こんにちは、遠藤です。
今回はAPI GatewayとLambdaを使用してAPIを作成してみたところ、CORSの設定でつまずいたのでその内容と解決方法を共有します。
- つまずいた内容
- 解決方法
1. つまずいた内容
簡潔に述べると、
S3の静的ウェブサイトホスティングを使用して公開されているサイトからAPIを呼び出したところ、GETメソッドやPOSTメソッドのリクエストはLambdaのレスポンスヘッダーにCORS設定を記載したら問題なく動いたが、DELETEメソッドにするとLambdaのレスポンスヘッダーにCORS設定を記載を記載しても動かなかった
というのが今回のつまずきの内容です。
詳細を以下に記載します。
GETの場合のLambdaは以下のように実装しました。
1 2 3 4 5 6 7 8 9 10 11 12 13 14 15 16 17 18 19 20 |
exports.handler = async function(event, context) { let sample = []; // DBからの取得処理など const response = { statusCode: 200, headers: { "Access-Control-Allow-Headers" : "*", "Access-Control-Allow-Origin": "http://{S3バケット名}.s3-website-ap-southeast-1.amazonaws.com", "Access-Control-Allow-Methods": "OPTIONS,POST,GET" }, body: JSON.stringify(sample), }; return response; }; |
DELETEの場合のLambdaは以下のように実装しました。
1 2 3 4 5 6 7 8 9 10 11 12 13 14 15 16 17 18 19 |
exports.handler = async function(event, context) { let sample = []; // DBからの削除処理など const response = { statusCode: 200, headers: { "Access-Control-Allow-Headers" : "*", "Access-Control-Allow-Origin": "http://{S3バケット名}.s3-website-ap-southeast-1.amazonaws.com", "Access-Control-Allow-Methods": "OPTIONS,DELETE" }, body: JSON.stringify(sample), }; return response; }; |
GET及びDELETEどちらの場合も同様にレスポンスのheadersに指定しておりますが、S3から呼び出そうとするとGETの場合は問題なく通ったもののDELETEの場合はCORSエラーでブロックされてしまいました。

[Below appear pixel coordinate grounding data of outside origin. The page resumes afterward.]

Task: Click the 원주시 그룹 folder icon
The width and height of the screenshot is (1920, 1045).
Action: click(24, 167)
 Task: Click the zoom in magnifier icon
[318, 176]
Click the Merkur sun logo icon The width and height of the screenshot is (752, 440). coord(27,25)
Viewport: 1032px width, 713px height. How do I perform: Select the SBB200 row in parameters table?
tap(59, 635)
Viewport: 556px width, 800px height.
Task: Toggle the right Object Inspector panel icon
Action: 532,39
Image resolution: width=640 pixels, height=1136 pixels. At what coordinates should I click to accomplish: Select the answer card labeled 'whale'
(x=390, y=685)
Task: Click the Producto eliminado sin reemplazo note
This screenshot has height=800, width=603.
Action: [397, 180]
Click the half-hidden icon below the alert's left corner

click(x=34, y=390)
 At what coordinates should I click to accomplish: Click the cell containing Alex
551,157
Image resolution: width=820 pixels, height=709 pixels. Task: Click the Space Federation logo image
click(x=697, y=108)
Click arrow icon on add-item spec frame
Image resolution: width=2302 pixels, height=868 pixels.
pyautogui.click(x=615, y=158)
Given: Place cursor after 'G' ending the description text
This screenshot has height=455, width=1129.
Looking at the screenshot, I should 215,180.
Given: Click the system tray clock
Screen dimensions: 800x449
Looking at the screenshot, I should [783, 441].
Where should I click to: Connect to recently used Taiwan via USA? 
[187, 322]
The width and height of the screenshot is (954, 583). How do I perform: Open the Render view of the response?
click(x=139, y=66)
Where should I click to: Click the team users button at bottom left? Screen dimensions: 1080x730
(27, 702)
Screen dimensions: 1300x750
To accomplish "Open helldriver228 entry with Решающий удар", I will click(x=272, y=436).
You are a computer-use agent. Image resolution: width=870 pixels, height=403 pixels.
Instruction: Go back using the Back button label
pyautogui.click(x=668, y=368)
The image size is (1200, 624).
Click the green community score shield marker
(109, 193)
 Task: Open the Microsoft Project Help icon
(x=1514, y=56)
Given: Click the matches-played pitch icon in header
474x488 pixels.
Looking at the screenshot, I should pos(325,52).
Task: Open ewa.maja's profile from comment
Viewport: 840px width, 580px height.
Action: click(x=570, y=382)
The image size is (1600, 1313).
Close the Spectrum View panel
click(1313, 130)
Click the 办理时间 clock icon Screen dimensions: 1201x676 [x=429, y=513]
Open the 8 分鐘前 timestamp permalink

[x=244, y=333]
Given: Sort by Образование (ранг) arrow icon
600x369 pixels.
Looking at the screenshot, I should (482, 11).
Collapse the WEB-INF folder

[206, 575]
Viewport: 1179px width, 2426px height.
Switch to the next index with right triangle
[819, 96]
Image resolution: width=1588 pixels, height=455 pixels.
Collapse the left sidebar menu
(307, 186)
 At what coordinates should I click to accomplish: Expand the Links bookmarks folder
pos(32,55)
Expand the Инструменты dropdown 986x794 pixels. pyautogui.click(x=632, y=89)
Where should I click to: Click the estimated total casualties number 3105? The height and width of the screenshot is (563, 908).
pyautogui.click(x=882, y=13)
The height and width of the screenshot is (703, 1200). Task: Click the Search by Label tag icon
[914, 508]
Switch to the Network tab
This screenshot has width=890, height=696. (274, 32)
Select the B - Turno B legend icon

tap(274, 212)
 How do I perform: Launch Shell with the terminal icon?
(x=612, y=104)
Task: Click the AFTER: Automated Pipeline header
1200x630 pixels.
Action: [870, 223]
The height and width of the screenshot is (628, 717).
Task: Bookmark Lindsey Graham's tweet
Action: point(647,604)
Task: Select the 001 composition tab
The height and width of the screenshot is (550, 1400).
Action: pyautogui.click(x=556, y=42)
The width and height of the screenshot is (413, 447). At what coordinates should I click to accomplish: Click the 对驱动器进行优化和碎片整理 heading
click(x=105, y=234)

API Gatewayで何かブロックされているのではと思って調査したところ、以下のようなCORSの設定画面がありました。
しかし、この画面についてはGETの場合にも設定されておらず、DELETE側だけ特殊な設定がされているようには見受けられませんでした。そのため、どこに原因があるのか分からず詰まってしまったというのが今回のつまずきの内容です。
2. 解決方法
Lambdaに記載したソースコードは正常なはずなのにCORSでブロックされるということは、API Gatewayに問題があるのではないかと思い、API GatewayのCORS設定を以下のように設定しました。
すると、問題なくS3からDELETEメソッドのAPIを実行することができました。
しかし、次はGETメソッドのアクセスができなくなってしまいました。よく見ると「If you configure CORS for an API, API Gateway ignores CORS headers returned from your backend integration.」という注記がありました。翻訳すると「API に CORS を設定すると、API Gateway はバックエンド統合から返された CORS ヘッダーを無視します。」とのことでした。つまり、Lambdaで設定していたCORS関連のヘッダー情報はAPI Gatewayによって上書きされてしまっているようでした。そこで、上記にGETメソッドやPOSTメソッドを追加したところ問題なくS3から全てのメソッドのAPIを呼び出すことができるようになりました。
なぜ、API Gatewayで明示的にCORSの設定をしていない状態でGETやPOSTは表示され、DELETEは表示されないのかについての決定的なドキュメントを探すことはできませんでしたが、API GatewayのCORS設定を使用して許可設定を実施することで解決できることは分かりました。
ただし、1つのAPI Gatewayに対して、Lambda関数を複数統合している場合は、全て同じCORS設定となってしまいます。API GatewayのCORS設定にはそれぞれの統合ごとにCORSを設定する方法はなく、全体に適用されます。大半のケースで問題なく使用できますが、Lambda関数ごとにCORSの設定を切り替えたいという場合はAPI Gatewayごと変更することが必要です。